In a 2010 bench trial, the Clay Circuit Court found for the plaintiffs, Teresa Grubb and husband Randy Grubb, and against Speedway SuperAmerica LLC, the store’s owner and Roxanne Smith, the store’s manager at the time of the accident.

The trial court awarded the Grubbs about $200,000 in damages, including an award of $175,000 to Teresa Grubbs for pain and suffering.

The appeals court reversed and remanded for entry of a defense judgment, invoking the common law’s “open and obvious” doctrine. Basically, the area at issue was in plain view and the risk it posed to pedestrians was apparent, the court said.

The Supreme Court granted the Grubbs’ motion for discretionary review, and remanded to the appeals court for reconsideration in light of recent precedents.

On remand, the appeals court found its prior ruling consistent with the Supreme Court’s recent rulings and stood by its original decision that the Grubbs’ claims failed in their entirety.

The Supreme Court again granted the Grubbs’ motion for discretionary review.

The high court, in its opinion last month, sided with the Grubbs and reversed the panel’s ruling. In its reversal, the Supreme Court also reopened certain issues the panel’s ruling rendered moot.

“Ordinarily, we would remand the matter to the Court of Appeals for its consideration in the first instance of those now resurrected issues,” Hughes explained.
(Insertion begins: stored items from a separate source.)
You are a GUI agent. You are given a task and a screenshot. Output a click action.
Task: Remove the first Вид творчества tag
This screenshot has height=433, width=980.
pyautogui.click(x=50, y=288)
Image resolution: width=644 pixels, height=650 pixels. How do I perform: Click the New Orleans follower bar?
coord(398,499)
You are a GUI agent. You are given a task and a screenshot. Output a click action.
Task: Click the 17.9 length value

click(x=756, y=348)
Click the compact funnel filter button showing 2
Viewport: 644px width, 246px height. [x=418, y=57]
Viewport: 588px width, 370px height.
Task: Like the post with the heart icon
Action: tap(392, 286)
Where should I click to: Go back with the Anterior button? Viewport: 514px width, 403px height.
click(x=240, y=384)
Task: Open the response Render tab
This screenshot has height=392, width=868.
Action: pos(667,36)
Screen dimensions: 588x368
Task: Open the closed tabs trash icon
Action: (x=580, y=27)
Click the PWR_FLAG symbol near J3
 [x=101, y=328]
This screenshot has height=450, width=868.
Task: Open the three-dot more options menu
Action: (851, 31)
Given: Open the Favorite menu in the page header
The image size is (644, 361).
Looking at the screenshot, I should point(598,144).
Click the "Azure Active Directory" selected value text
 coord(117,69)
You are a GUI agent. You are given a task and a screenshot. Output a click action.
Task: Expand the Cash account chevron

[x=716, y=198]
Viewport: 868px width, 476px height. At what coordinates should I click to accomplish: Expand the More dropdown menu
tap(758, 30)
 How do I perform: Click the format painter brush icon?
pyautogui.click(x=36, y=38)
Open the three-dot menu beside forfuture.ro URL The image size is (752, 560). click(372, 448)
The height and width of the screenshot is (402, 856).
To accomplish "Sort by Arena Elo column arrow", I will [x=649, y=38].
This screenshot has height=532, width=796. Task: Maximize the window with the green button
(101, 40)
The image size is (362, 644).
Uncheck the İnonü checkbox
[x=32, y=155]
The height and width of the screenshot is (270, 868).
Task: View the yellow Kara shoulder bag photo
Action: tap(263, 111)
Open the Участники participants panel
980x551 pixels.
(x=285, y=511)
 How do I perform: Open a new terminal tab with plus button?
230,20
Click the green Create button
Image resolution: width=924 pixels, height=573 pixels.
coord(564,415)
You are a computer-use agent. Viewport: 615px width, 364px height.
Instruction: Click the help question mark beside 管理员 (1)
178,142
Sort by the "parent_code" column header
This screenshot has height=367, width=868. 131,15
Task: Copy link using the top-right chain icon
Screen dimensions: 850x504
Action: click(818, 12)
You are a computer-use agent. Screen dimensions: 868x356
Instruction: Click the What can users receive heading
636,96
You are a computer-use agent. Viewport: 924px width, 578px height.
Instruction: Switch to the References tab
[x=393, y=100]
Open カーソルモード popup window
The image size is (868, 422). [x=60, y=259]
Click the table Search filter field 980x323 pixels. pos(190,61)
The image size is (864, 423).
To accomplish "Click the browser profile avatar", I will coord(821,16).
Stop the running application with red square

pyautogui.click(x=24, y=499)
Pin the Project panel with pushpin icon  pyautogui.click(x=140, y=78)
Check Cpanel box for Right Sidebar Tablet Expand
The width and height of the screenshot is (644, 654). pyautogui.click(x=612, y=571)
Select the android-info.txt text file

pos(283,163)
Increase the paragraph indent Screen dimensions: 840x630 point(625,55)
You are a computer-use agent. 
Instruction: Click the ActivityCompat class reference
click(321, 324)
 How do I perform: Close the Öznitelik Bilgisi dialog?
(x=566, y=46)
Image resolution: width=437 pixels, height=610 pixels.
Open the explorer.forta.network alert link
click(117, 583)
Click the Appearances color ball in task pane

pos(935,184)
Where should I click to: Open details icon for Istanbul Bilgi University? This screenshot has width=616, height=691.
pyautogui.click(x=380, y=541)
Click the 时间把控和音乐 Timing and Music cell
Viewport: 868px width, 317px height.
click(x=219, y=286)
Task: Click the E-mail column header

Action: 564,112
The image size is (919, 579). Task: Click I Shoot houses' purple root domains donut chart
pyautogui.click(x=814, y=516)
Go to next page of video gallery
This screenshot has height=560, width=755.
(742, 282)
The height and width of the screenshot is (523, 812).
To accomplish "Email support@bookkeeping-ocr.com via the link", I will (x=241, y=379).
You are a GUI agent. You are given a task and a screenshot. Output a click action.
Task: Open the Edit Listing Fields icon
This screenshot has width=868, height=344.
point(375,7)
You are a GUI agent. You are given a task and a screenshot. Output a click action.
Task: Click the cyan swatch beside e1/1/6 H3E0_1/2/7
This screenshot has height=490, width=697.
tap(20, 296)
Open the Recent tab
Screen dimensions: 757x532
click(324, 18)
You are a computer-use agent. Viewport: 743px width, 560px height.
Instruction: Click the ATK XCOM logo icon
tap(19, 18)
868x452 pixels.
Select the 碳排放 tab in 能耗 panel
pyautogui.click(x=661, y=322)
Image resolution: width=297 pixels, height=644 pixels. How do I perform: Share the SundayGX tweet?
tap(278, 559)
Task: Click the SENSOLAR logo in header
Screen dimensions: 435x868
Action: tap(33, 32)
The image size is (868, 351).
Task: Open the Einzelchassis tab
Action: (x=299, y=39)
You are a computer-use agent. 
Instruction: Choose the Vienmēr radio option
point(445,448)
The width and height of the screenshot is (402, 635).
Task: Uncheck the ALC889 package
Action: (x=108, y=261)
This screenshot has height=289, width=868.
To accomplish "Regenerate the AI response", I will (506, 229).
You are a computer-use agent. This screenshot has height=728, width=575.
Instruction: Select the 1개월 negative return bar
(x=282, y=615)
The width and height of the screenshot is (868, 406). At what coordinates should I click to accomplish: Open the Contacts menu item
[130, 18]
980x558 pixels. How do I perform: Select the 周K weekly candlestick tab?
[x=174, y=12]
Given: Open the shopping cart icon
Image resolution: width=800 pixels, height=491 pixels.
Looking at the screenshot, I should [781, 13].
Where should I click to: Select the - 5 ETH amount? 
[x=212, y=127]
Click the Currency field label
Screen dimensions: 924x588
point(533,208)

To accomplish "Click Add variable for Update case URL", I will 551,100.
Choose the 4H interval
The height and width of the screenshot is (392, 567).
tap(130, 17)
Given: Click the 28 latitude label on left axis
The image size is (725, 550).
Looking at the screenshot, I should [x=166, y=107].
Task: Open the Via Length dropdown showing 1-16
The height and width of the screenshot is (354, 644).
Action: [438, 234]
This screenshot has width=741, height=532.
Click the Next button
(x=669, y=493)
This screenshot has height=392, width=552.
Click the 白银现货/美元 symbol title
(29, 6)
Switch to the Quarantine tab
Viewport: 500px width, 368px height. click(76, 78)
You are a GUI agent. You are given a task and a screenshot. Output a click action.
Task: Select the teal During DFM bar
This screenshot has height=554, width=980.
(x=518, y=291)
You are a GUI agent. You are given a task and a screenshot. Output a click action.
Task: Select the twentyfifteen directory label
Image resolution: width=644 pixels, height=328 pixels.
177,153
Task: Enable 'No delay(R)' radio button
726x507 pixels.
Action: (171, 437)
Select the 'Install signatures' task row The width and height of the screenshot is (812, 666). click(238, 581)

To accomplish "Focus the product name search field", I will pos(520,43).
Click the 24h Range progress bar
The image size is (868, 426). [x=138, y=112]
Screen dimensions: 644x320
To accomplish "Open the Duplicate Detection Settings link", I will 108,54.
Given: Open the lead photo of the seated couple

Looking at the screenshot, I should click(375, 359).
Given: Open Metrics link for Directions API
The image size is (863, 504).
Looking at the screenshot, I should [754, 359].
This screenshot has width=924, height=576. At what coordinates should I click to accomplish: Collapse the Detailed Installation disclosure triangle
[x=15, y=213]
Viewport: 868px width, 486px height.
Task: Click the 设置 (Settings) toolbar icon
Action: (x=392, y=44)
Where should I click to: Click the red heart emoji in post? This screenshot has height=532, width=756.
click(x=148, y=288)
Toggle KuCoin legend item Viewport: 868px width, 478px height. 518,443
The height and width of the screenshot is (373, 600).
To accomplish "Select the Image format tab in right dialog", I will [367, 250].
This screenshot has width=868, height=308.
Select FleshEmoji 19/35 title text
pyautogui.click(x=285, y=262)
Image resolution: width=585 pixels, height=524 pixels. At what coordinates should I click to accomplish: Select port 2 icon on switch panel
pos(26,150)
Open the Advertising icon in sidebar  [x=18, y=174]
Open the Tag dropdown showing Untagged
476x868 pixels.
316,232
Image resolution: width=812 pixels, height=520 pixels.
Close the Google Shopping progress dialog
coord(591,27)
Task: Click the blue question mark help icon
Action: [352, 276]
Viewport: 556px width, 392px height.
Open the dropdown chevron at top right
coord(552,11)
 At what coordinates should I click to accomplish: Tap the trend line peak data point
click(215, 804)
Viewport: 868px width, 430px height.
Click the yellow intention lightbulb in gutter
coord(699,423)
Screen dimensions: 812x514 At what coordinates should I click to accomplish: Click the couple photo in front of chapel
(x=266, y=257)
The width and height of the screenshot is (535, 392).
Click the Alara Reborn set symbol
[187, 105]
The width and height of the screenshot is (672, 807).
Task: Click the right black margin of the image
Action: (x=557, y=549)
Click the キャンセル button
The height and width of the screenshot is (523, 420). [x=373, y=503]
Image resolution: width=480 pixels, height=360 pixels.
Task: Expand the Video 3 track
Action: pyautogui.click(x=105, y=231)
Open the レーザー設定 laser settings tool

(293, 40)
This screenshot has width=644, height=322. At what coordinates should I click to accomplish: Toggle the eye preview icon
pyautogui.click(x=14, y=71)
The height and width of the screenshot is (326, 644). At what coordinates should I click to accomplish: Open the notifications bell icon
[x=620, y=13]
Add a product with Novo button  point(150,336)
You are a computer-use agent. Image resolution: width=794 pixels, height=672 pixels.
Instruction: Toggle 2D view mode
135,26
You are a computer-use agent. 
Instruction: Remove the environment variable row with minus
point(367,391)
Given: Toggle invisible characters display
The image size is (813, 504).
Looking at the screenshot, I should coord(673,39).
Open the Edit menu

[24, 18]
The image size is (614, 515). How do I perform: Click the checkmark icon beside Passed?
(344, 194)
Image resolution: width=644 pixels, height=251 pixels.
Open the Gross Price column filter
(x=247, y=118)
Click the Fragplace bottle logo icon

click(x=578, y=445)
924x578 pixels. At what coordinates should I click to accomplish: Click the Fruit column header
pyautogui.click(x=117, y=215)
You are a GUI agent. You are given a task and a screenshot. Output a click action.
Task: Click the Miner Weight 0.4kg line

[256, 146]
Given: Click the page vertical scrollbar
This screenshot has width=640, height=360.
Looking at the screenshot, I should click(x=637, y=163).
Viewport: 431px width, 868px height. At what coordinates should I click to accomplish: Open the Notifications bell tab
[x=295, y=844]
“Given the long delays the parties have already endured and the fact that those issues have been briefed by the parties, however, we depart from our usual practice and address additional issues concerning the liability of store manager Roxanne Smith, the comparative fault of Teresa Grubb, and the trial judge’s denial of a post-judgment motion to recuse.”

The majority concluded the trial court erred by failing to consider whether Grubb shared responsibility for the accident and by failing to find that she did.

“... as Teresa herself testified, it presents the utterly mundane circumstance of a person who, engaged in a conversation with a friend, fails to watch where she is going and trips on an obvious flaw in the pavement,” Hughes wrote, noting the trial court’s failure to address Grubb’s responsibility for her injuries was a “substantial error.”

The high court, in its ruling, also concluded that the trial court erred in finding Smith jointly and severally liable with Speedway on the Grubbs’ claims.

“... even assuming that circumstances might exist in which a store manager could be deemed liable to a business invitee for the manager’s failure to perform employment duties pertaining to the business premises, the store manager here, Smith, did not have sufficient control over Speedway’s premises to incur that sort of liability,” Hughes wrote.

The Supreme Court also affirmed the trial court’s denial of the recusal motion filed by Speedway and Smith.

The recusal motion, which also called for a new trial, was premised on allegations aired in the course of a criminal trial in the U.S. District Court for the Eastern District of Kentucky.

According to the defendants, those allegations linked Judge Oscar House and the Grubbs’ attorney, Yancey White, to a Clay County, Kentucky, vote-buying conspiracy.

The defendants argued the suggested relationship between House and White “calls into question” the rulings they, and other parties in similar situations, received.

But House, in his order denying a new trial and recusal, said no reasonable person would question his impartiality based only on “unsupported allegations mentioned for an entirely different purpose in the course of an unrelated federal trial.”

The Supreme Court agreed.

“A reasonable person would want more than innuendo and unsupported allegations to conclude that a judge’s impartiality had been impugned,” Hughes wrote, but added that a judge’s duty to avoid the appearance of impropriety is a “continuing one.”

She noted, “The question can be revisited on remand in this case if, in the several years since the question first arose, additional concerns have come to Speedway’s notice.”